47.          The real world situation is that, absent any exceptional circumstances, or a finding that it would be unreasonable for their daughter to return to Thailand, her country of nationality, with them, the parents are removable. The remaining factual matrix concerns the use of corporal punishment in Thai families and in schools. It does not appear to have been the claimants' case that they use corporal punishment in their home, or that the daughter's grandmother would do so. The risk of corporal punishment in Thai schools sounds in Article 3 ECHR if at all, and is not pleaded thus.

48.          Finally, there is the question of the accommodation which the claimants can be offered by the wife's mother, who lives in a 2-room apartment with the wife's brother, who has in the past been violent, and has a drug problem. The addition of this little family to that accommodation will make it very crowded, but the adult claimants are capable of working, and have managed to do so under difficult circumstances in the United Kingdom.

49.          If the appeal is considered without the benefit of section 117B(6), as neither exceptional circumstances nor significant obstacles have been shown on the facts as found, it can not succeed.

50.          The adult claimants also say that they are 'too old' to be able to get jobs. They will be 54 and 57 this year, but I was not taken to any evidence which suggests that there are no jobs for chefs, or in restaurants or kitchens, for people that age in Thailand.

51.          At the Upper Tribunal hearing, Ms Cunha confirmed that it was her understanding that the Secretary of State is not currently returning anyone to Thailand during the pandemic, the worst of which is expected to last for several months yet. Neither the parents, nor the daughter, can in practice be removed today, which makes the consideration of this appeal somewhat academic.

52.          In May 2021, if they are still here then, the daughter will reach the age of 7 and become a qualifying child, and section 117B(6) of the 2002 Act will apply. Let me be clear: it does not apply today, but I consider it out of an abundance of caution, in case the family is not removed until after the daughter's birthday. In those circumstances, the argument that is not reasonable to expect this child to leave the United Kingdom if her parents are removed would need to be considered.

53.          Setting aside the educational argument, which cannot succeed as there is no lack of 'effective education' in Thailand, the claimants' principal contention is that they will suffer overcrowding on return in the grandmother's apartment. That by itself would not be sufficient to make the daughter's removal unreasonable.

54.          As to the schooling argument, in relation to her friendships and integration, she would by then have had 18 months of pandemic conditions, for much of which she was at home, not at school, undertaking remote learning.
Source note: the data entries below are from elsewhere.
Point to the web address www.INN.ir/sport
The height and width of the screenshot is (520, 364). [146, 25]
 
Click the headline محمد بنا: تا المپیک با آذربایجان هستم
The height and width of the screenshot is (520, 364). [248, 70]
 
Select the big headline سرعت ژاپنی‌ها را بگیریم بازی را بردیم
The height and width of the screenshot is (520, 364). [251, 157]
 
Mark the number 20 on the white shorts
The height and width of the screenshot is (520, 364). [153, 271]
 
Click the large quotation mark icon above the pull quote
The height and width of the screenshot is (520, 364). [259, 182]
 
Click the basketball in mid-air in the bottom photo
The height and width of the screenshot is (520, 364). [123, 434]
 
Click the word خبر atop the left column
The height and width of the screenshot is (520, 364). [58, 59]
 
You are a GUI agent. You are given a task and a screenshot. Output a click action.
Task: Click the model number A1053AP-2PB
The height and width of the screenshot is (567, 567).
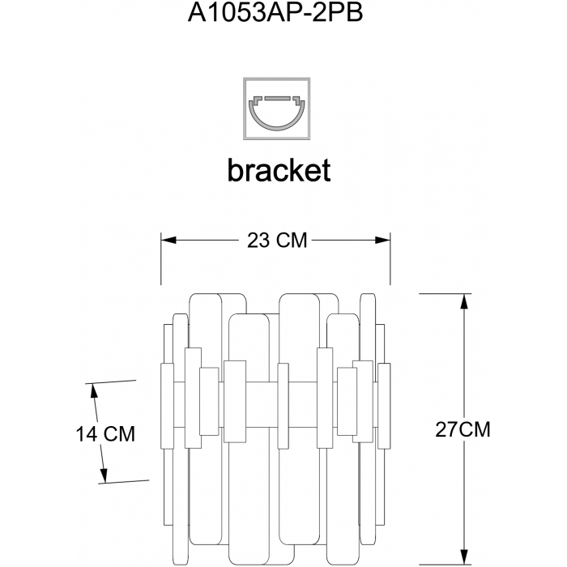coord(275,14)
The claimant is still very young: I consider that she would be much more closely linked to her parents than to the school, and that it would not be unreasonable to expect her to return to Thailand with her parents, where the extended family could be expected to help her parents to resettle, as they did when they moved to the United Kingdom.

55.          The appeal is therefore dismissed.

 

 

 

DECISION

 

56.          For the foregoing reasons, my decision is as follows:

The making of the previous decision involved the making of an error on a point of law.

 

I set aside the previous decision. I remake the decision by dismissing the appeal.